Shown is a graphite metal alloy bearing housed inside the tank. The bearing is the dark ring between the "gold" ring (press-fitted onto six-inch shaft) and the six-holed stainless steel housing that the bearing is pressed into.

Note: Cylindrical object containing impellers, shaft, etc., is called "mid-feather" and is housed inside the tank, which is rectangular. Shaft and mid-feather, etc., are horizontal.

Stock tank agitators present an especially challenging bearing application because varying stock levels sometimes eliminate all lubrication.

The distributor recommended using Graphalloy graphite-metal alloy from Graphite Metallizing Corporation, Yonkers, N.Y. This unique self-lubricating bearing material requires no grease or oil, survives run-dry conditions, and eliminates galling and seizing in hot and dry conditions. The material works at higher temperatures up to 1,000ºF (525ºC) where oil-based lubricants burn off or oxidize, and plastics fail. It maintains its integrity even when submerged in hostile liquids such as acids, alkalies, hydrocarbons, black liquor, and liquid gases. The alloy provides a constant, low coefficient of friction rather than just a surface layer, helping to protect against catastrophic failure. Lubrication is maintained even during linear motion; lubricant is not drawn out and dust is not pulled in. Wear components made of this material also improve reliability under conditions such as low speed operation, frequent starts and stops, and switch-overs from standby to continuous running. Bushings are available in over 100 grades of material in any desired size or geometry, including cylindrical with or without grooves, flange or double flange, split and metal-backed. Graphite Metallizing Corporation application specialists recommended Grade GM105.3 babbit-impregnated Graphalloy bushings, which cost less than $700 each.

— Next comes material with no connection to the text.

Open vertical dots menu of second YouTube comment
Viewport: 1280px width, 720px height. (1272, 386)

Dramatic life improvements. One bushing was installed during the January 1996 inspection. During the July 1996 shutdown this bushing was inspected. There was no wear at all and the operation was running smoothly. During the January 1997 inspection, again the bushing showed no wear. Time permitted the installation of only one additional bushing during this inspection. In February 1997, eight additional Grade GM105.3 bushings were ordered and the new bushings were installed on all the remaining agitators during the July 1997 shutdown. This inspection showed that there was still no wear on the two previously installed bushings. The January 1998 inspection showed that one bearing, installed in the most recent shutdown, had failed for unexplained reasons, without damaging the adapter, sleeve, or shaft. All of the other bearings were still operating well and no measurable wear was apparent on the bearings that had been installed 18 and 24 months previously.

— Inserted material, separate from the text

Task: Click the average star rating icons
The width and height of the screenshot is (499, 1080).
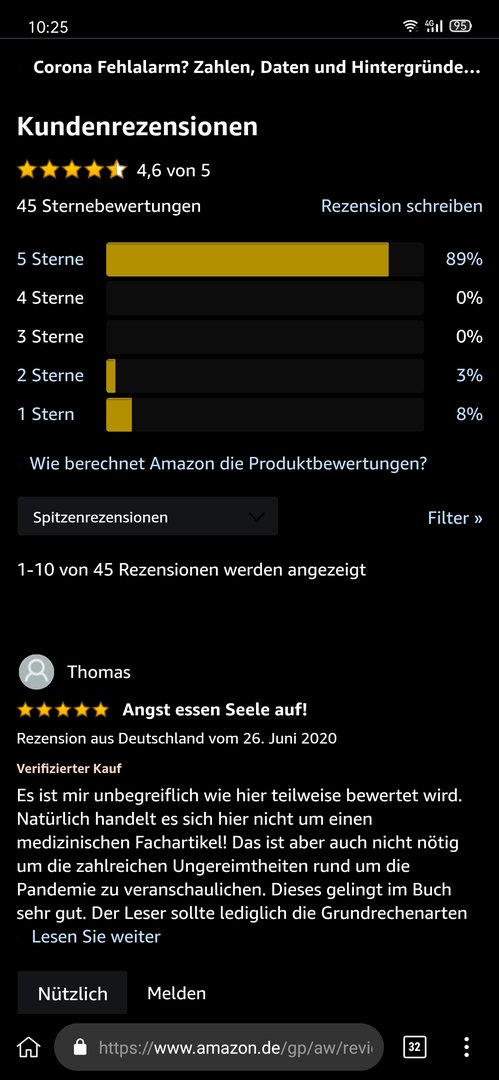Action: pos(72,169)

Otis mill management is extremely pleased to have solved this challenging bearing problem. Management expects to save at least $40,000 per year by reducing purchases of replacement parts and labor required for replacements of the previous bearings. In addition, management expects to achieve additional benefits by freeing up maintenance staff who previously spent a significant portion of their time addressing the agitator problem. The success of this graphite metal component application convinced management to seek out new applications for this promising bushing material. At this site there are 15 additional internally-built agitators that are also experiencing premature failures due to run-dry conditions. The maintenance staff intends to change over to Graphalloy split bushings mounted in the existing bronze housings. The staff is also examining several other applications, such as paper drying equipment, where they see the possibility of achieving further savings and freeing up additional maintenance resources.

Mr. Castonguay is mechanical maintenance superintendent of Wausau Paper Mills Company/Otis Mill, Jay, Maine.